DIRECTIONS FOR THIS TASK: Starting at the line with "Where should I", copy each line through the last one below exactly as written, without any pictures.

** RECORD SET follows **

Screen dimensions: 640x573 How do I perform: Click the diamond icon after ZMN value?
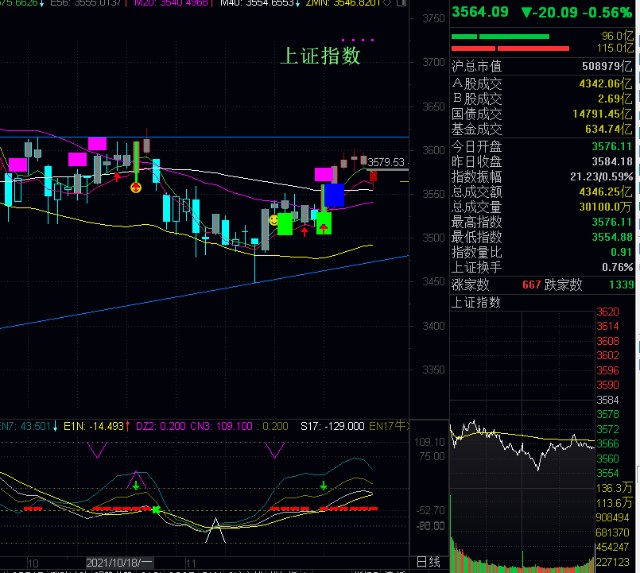point(388,3)
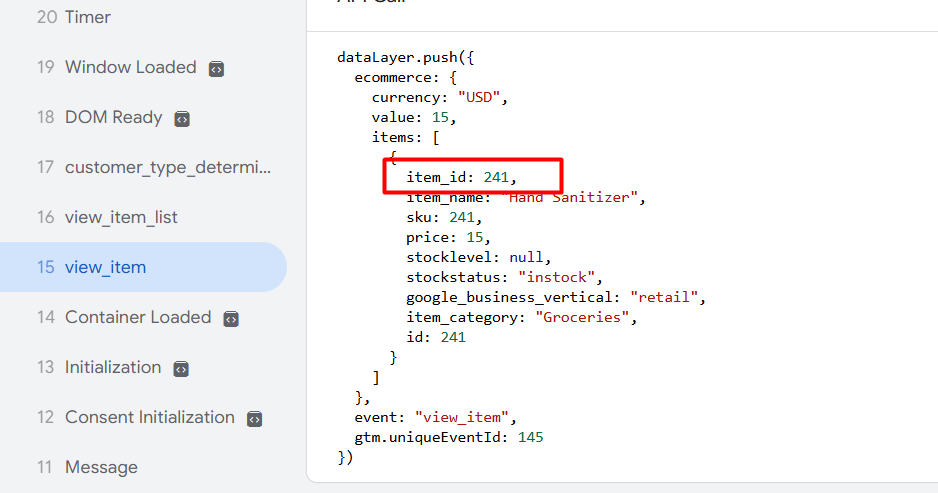Click the code icon next to Initialization

click(180, 369)
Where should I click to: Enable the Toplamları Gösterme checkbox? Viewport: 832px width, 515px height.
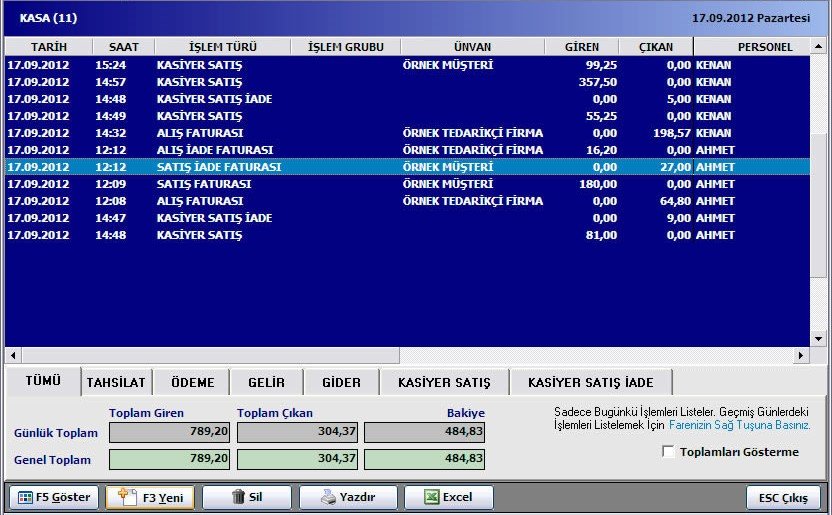668,452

** End of RECORD SET **

SOLUTION TO THE PROBLEM:
Where should I click to: Enable the Toplamları Gösterme checkbox? Viewport: 832px width, 515px height.
668,452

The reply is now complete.